La répression vise aussi les antifascistes espagnols réfugiés en France. Le député communiste Cyprien Quinet est arrêté pour avoir signé un tract expliquant le " pacte germano-soviétique ". Verdict : 3 mois de prison. Jusqu’ au bout, le Parti exigera le respect des lois constitutionnelles (plusieurs députés tenteront de reprendre leur place à la Chambre et en seront expulsés manu militari). Le 3/9, c’est la déclaration de guerre. Le 17, l’armée soviétique pénètre dans la partie non-occupée de la Pologne après la fuite du gouvernement et la fin de toute résistance de l’armée.

L’URSS récupère ainsi des territoires arrachés par l’intervention impérialiste en 1921 et libère les ouvriers et paysans du joug des capitalistes et des propriétaires fonciers. La presse française se déchaîne à nouveau. Le 26, Daladier décrète l’interdiction du PCF ; ses élus sont sommés de renier leur idéal sous peine de déchéance. Idem pour les dirigeants syndicaux. Réaction de Blum dans " le Populaire " : " j’ai le sentiment que la majorité de notre Parti trouvera la dissolution du PCF naturelle et légitime ". Beaucoup de députés et de cadres seront arrêtés (M. Thorez s’échappera de justesse) et certains seront livrés plus tard à l’occupant.

En avril 1940, le socialiste Sérol fera adopter un décret punissant de mort tout auteur de propagande communiste. Bien entendu, l’occupant hitlérien profitera pleinement des résultats de cette répression, et beaucoup de communistes arrêtés avant même l’occupation lui seront livrés. Le 22 octobre 1941, 27 communistes seront fusillés à Châteaubriant, dont les camarades Guy Môquet, Jean-Pierre Timbaud, Charles Michels… Quatre camarades, dont Fernand Grenier, avaient pu s’évader quelques jours plus tôt et purent reprendre le combat.

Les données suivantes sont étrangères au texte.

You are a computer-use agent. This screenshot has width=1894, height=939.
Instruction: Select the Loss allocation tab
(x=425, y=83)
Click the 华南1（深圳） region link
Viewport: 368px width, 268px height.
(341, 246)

C’est sous la responsabilité du ministre pétainiste de l’intérieur Pucheu que la liste des otages à fusiller fut remise aux Allemands. Cet événement, dans une période où l’occupant croyait en finir avec la Résistance en recourant à la terreur et à des exécutions d’otages, provoqua au contraire la colère du peuple et son désir de vengeance. Les actions armées s’amplifièrent. Si le Parti sut faire face à cette situation tragique, mais au prix d’énormes pertes, ce fut grâce à l’ expérience acquise lors des luttes antifascistes de 1934 et celles des Brigades Internationales, à la direction et à l’organisation léninistes, au soutien de l’Internationale et de l’URSS.

Aujourd’hui, nous voyons des similitudes avec cette période : montée des contradictions entre grandes puissances, guerres impérialistes, d’abord contre le tiers-monde et des pays dont la politique indépendante entrave l’expansion du capital (Yougoslavie…), processus de fascisation (répressions anti-syndicales, montée en puissance de groupes de pression sur le modèle des ligues des contribuables des années 30 mobilisant une partie de la population contre les fonctionnaires et le droit de grève, renforcement de la police et de la gendarmerie). S’il y a des différences, c’est en défaveur de la classe ouvrière : disparition de l’URSS et du camp socialiste, destruction du mouvement communiste, repli du syndicalisme révolutionnaire. Les leçons de 1939 ne doivent pas être oubliées : le fascisme cherche à acquérir une base sociale par sa démagogie dans la classe ouvrière. Vigilance également par rapport à la social-démocratie, qui n’a pas hésité, dans l’Histoire, à porter des coups aux libertés démocratiques, aux militants révolutionnaires et syndicalistes et aux peuples coloniaux. Triste ironie de l’Histoire, de voir le PCF ressembler à la social démocratie des années 30. Il appartient donc à tous les communistes restés révolutionnaires de poursuivre la glorieuse histoire du PCF en reconstruisant leur Parti.